@360labs/live-transcribe
v0.2.2
Published
Professional live speech transcription library for TypeScript/JavaScript with multi-provider support
Maintainers
Readme
Live Transcribe
Professional live speech transcription library for TypeScript/JavaScript with multi-provider support
Built by 360labs - We build AI-powered developer tools and APIs.
Table of Contents
- Features
- Installation
- Quick Start
- Providers
- Session Management
- Events
- Export Formats
- Supported Languages
- API Reference
- Examples
- Browser Support
- Contributing
- License
Features
| Feature | Description | |---------|-------------| | Multi-Provider Support | Web Speech API, Deepgram, AssemblyAI, and custom providers | | Real-time Transcription | Live results with interim and final transcripts | | 40+ Languages | Extensive language support across all providers | | Session Management | Full control with start, stop, pause, and resume | | Voice Activity Detection | Automatic speech detection (VAD) | | Audio Recording | Built-in recording capabilities | | Export Formats | JSON, Plain Text, SRT, VTT, CSV | | TypeScript First | Complete type definitions and IntelliSense support | | Event-Driven | Subscribe to transcription events easily | | Lightweight | ~200KB package size with zero runtime dependencies | | Cross-Platform | Works in browsers and Node.js |
Installation
# npm
npm install @360labs/live-transcribe
# yarn
yarn add @360labs/live-transcribe
# pnpm
pnpm add @360labs/live-transcribeQuick Start
Basic Usage (Web Speech API)
import { createTranscriber, TranscriptionProvider } from '@360labs/live-transcribe';
// Create a transcriber (Web Speech API - no API key required)
const transcriber = createTranscriber({
provider: TranscriptionProvider.WebSpeechAPI,
language: 'en-US',
interimResults: true,
});
// Listen for transcription results
transcriber.on('transcript', (result) => {
if (result.isFinal) {
console.log('Final:', result.text);
} else {
console.log('Interim:', result.text);
}
});
// Handle errors
transcriber.on('error', (error) => {
console.error('Error:', error.message);
});
// Start transcribing
await transcriber.initialize();
await transcriber.start();
// Stop when done
await transcriber.stop();Using Sessions (Recommended)
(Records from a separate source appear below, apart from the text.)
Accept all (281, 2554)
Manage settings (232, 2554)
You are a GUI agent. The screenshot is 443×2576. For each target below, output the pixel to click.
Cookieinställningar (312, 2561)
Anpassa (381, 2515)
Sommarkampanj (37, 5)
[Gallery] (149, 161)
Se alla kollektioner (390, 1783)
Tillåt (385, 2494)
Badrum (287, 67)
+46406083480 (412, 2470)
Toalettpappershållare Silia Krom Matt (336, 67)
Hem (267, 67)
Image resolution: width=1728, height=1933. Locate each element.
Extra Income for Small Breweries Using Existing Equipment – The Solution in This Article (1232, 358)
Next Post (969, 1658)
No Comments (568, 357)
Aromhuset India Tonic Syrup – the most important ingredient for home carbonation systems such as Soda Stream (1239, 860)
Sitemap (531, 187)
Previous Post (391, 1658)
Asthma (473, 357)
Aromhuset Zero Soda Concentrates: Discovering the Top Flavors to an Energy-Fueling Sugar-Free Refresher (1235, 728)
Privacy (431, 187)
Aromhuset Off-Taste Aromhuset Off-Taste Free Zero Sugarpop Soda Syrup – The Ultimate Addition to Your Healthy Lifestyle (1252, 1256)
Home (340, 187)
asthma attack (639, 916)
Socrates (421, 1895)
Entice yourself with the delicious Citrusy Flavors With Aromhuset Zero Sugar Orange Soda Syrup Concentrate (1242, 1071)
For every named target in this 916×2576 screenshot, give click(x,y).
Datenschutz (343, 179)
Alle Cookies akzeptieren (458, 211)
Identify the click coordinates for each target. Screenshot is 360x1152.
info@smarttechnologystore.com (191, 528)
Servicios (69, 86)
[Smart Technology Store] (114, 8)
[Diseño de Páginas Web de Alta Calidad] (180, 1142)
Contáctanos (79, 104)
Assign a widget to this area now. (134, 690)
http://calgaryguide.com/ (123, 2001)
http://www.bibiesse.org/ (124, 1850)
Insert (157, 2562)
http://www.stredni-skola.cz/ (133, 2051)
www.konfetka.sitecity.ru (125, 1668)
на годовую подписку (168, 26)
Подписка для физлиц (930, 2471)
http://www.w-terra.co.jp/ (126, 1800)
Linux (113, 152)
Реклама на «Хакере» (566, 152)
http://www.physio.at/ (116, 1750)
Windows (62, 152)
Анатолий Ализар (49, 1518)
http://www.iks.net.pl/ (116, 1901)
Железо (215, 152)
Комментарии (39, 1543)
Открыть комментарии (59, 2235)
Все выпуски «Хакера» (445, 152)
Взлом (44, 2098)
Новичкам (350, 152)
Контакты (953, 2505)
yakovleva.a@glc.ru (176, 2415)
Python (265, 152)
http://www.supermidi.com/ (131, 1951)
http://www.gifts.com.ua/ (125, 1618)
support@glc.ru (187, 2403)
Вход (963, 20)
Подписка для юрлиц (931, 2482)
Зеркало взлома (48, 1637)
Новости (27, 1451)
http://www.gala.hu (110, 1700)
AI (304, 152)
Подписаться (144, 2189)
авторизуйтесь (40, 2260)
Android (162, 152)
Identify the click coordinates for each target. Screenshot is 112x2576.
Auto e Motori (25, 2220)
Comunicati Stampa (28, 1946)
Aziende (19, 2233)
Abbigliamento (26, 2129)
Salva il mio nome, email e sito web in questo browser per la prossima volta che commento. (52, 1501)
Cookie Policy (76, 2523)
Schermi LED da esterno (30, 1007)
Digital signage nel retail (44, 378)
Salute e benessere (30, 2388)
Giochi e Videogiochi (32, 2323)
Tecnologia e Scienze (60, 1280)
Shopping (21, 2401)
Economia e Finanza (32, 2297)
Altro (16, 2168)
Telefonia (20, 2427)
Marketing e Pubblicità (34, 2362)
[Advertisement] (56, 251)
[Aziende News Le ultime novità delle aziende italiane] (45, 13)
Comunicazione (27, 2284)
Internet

import { createSession, TranscriptionProvider } from '@360labs/live-transcribe';
// Create a session for full control
const session = createSession({
provider: TranscriptionProvider.WebSpeechAPI,
language: 'en-US',
});
// Access the provider for events
session.provider.on('transcript', (result) => {
console.log(result.text);
// Add to session for later export
if (result.isFinal) {
session.addTranscript(result);
}
});
// Lifecycle control
await session.start();
session.pause(); // Pause transcription
session.resume(); // Resume transcription
await session.stop();
// Get results
const transcripts = session.getTranscripts();
const fullText = session.getFullText();
const stats = session.getStatistics();
// Export in various formats
const srtFile = session.export('srt');
const jsonFile = session.export('json');Providers
Web Speech API (Browser)
The Web Speech API is built into modern browsers and requires no API key. It's perfect for quick prototypes and applications that don't need cloud-based accuracy.
import { createTranscriber, TranscriptionProvider } from '@360labs/live-transcribe';
const transcriber = createTranscriber({
provider: TranscriptionProvider.WebSpeechAPI,
language: 'en-US',
interimResults: true, // Get real-time interim results
});
// Check browser support
if (transcriber.isSupported()) {
await transcriber.initialize();
await transcriber.start();
}Pros:
- No API key required
- Free to use
- Works offline (in some browsers)
- Low latency
Cons:
- Accuracy varies by browser
- Limited language support compared to cloud providers
- Requires internet connection in most browsers
Deepgram
Deepgram offers high-accuracy, real-time transcription with advanced features like speaker diarization and custom vocabularies.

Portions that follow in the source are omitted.